Еще один аргумент против бездумного сокращения коек приводит директор правления АСМОК Гузель Улумбекова: в России общее качество медицинской помощи в три раза хуже, чем в развитых странах. А, например, смертность от туберкулеза – в 28 раз, от инфекционных болезней – в два с половиной раза выше, чем в «старой» Европе. Это означает, что в России и болеют значительно чаще. Далее, в зарубежных клиниках после активного этапа пациентов переводят на койки реабилитации, паллиативного лечения, сестринского ухода. В России же коек реабилитации и сестринского ухода в четыре раза, а паллиативного – в 15 раз меньше, чем в ЕС. Вывод прост: рассчитывать койки нужно бы, исходя из конкретных условий России, а не тех, что на Западе.

Но кто у нас прислушивается к экспертам?
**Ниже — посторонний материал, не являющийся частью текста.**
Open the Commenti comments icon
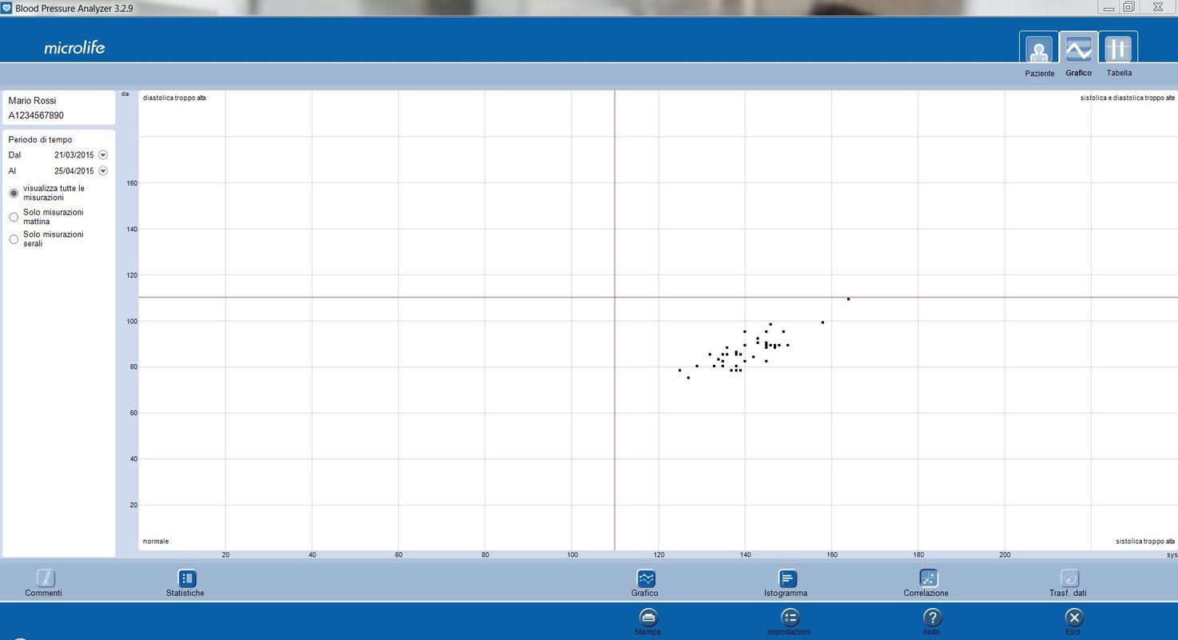The width and height of the screenshot is (1178, 640). [x=46, y=578]
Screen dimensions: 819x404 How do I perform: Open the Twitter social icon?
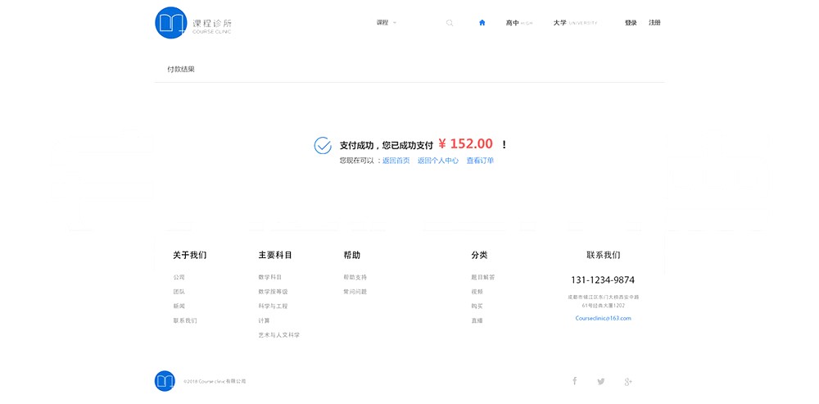click(x=601, y=381)
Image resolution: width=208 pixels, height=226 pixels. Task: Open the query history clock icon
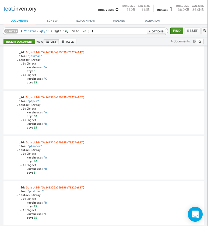[205, 31]
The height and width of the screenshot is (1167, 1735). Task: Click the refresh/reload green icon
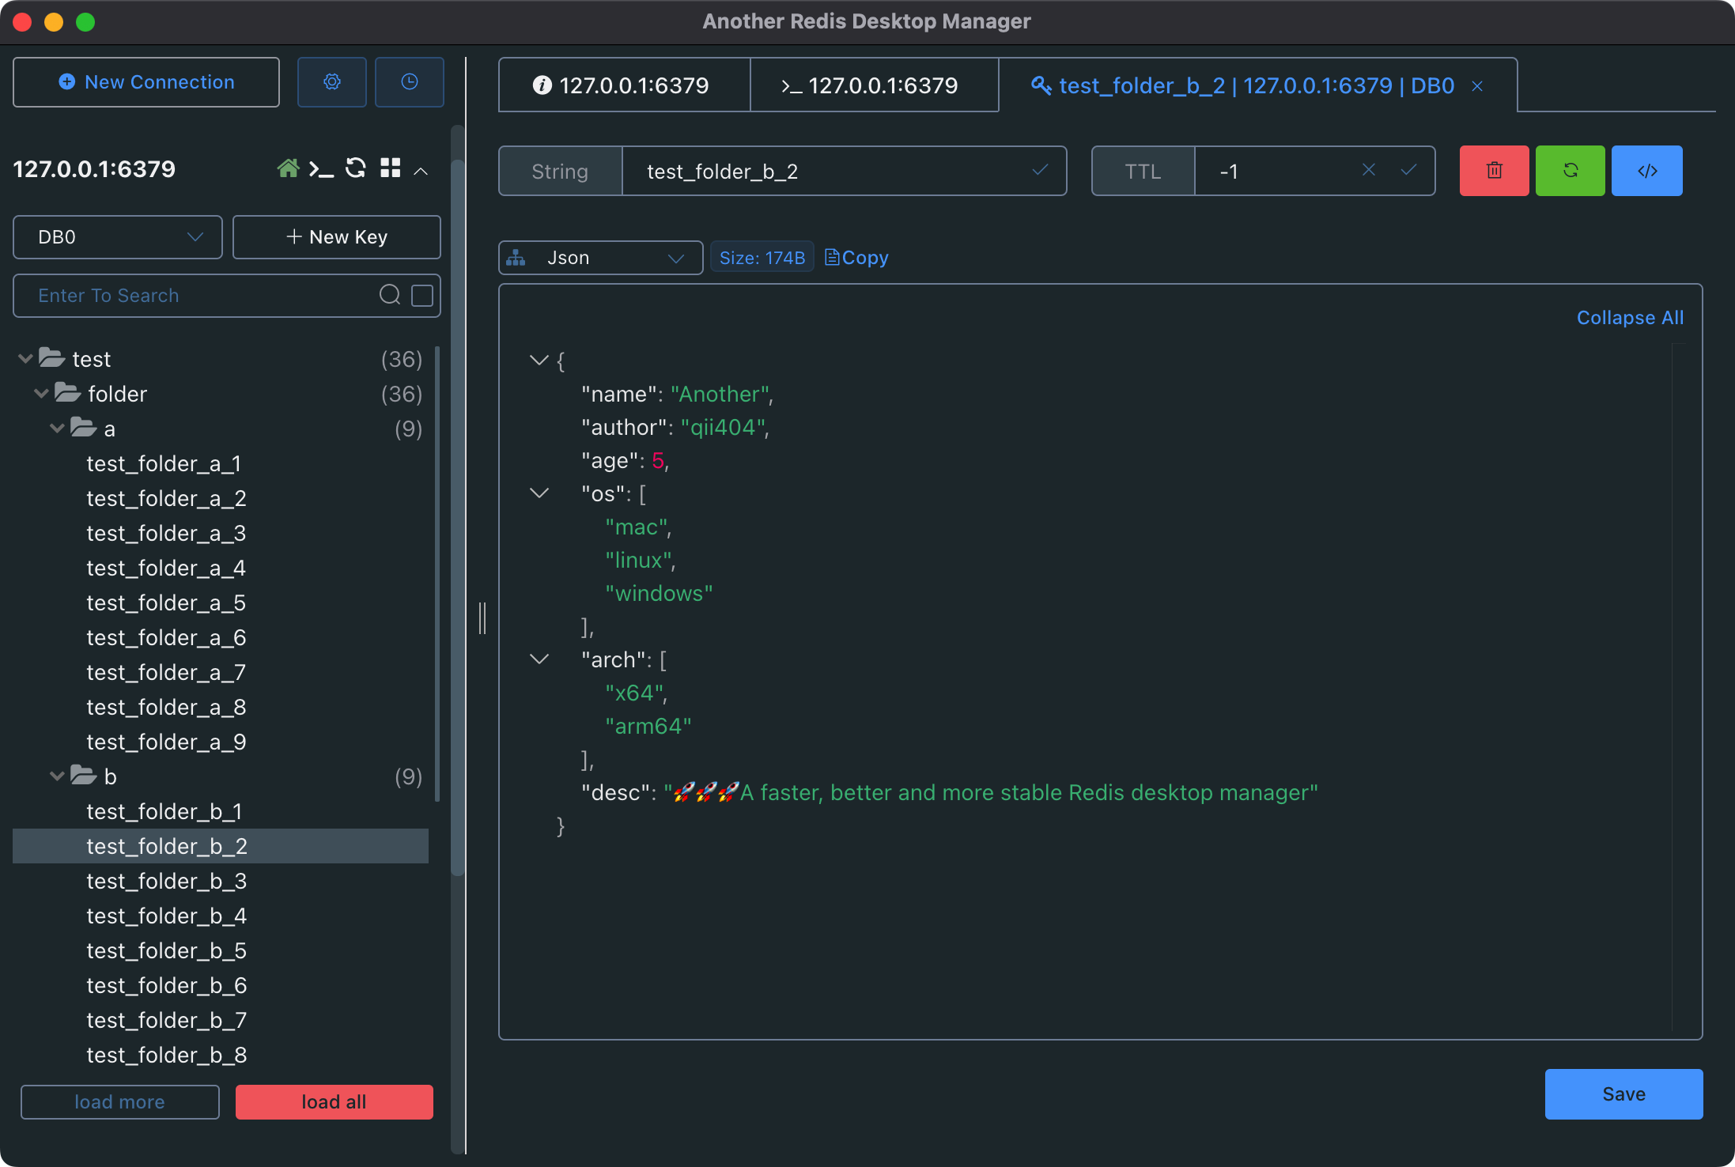(1570, 171)
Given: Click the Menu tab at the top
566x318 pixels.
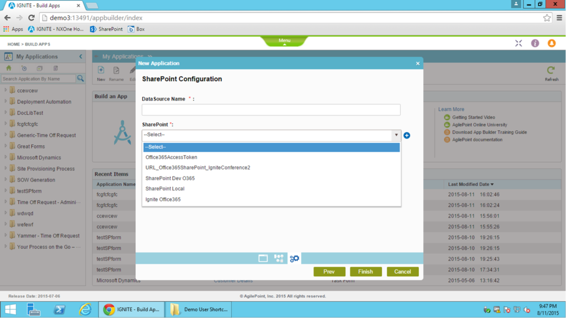Looking at the screenshot, I should [284, 40].
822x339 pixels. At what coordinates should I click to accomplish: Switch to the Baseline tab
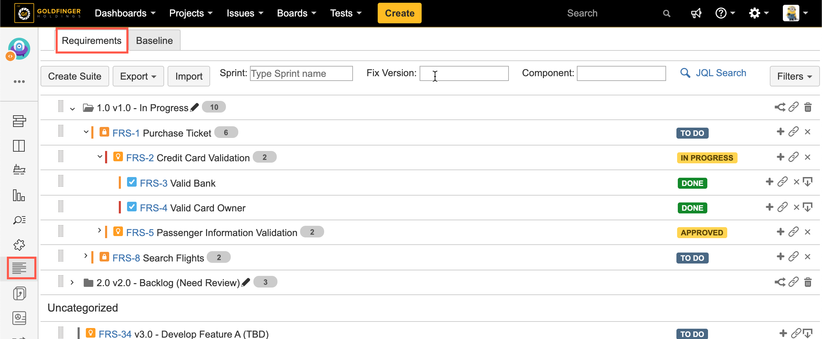pos(154,40)
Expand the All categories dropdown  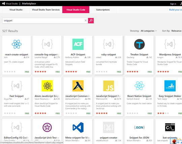(149, 31)
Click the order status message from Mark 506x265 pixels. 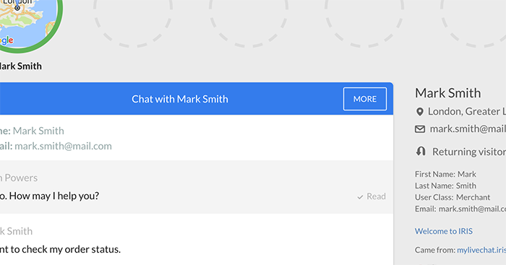60,249
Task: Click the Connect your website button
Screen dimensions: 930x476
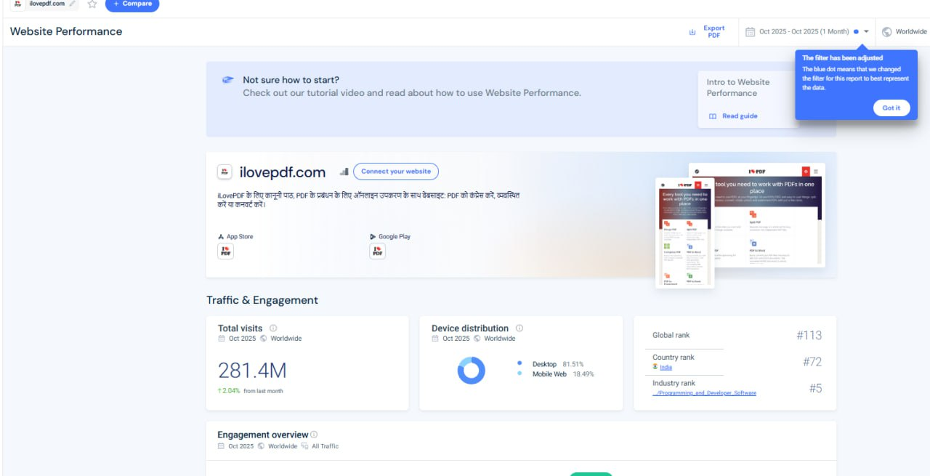Action: point(396,172)
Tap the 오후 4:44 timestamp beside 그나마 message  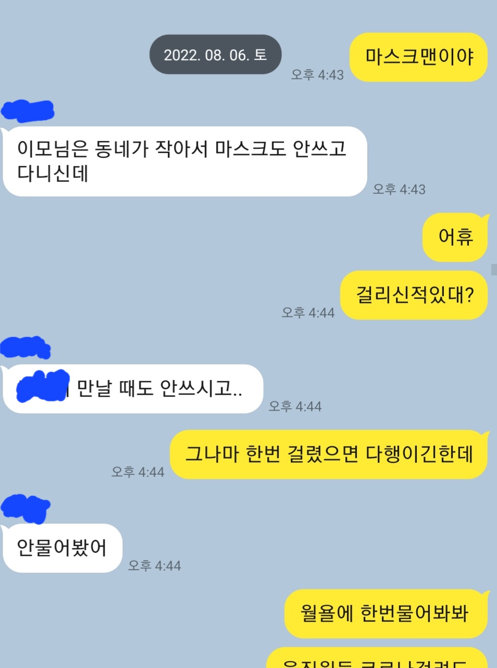[x=138, y=472]
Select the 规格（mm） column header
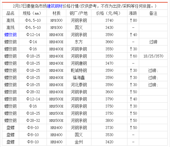 (33, 13)
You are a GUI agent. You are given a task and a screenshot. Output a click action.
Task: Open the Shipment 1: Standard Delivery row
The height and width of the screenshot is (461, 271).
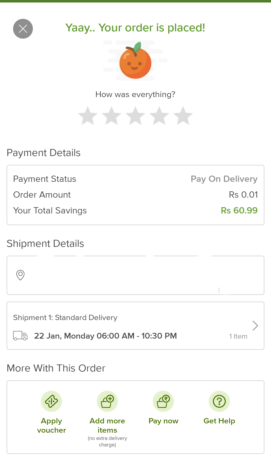[65, 318]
Осенью во многих поликлиниках появились объявления: людям предлагают писать заявления о прикреплении. Идея в том, чтобы с нового года ввести подушевое финансирование учреждений. (Кстати, идея позаимствована у США, где от неё уже отказались за негодностью). Чиновники почему-то уверены, что в этом случае поликлиники станут работать лучше, а стало быть, и зарабатывать больше. Но это опять «потолочная» теория. Большинство пожилых людей даже не слышали о прикреплении, а другие махнули рукой. Не обанкротятся ли такие поликлиники? По закону нельзя отказать в помощи и «молчунам», но кто из них об этом знает? К тому же на предусмотренные корректировки финансирования уйдет месяц-полтора.

Словом, эксперименты над бедной медициной продолжаются.

Во времена Семашко считали, что врач способен адекватно выполнять свои функции, если работает 4-5 часов. Сегодня средняя нагрузка в поликлиниках и больницах составляет 1,6 ставки, а по некоторым специальностям – две и три. Иначе не прожить.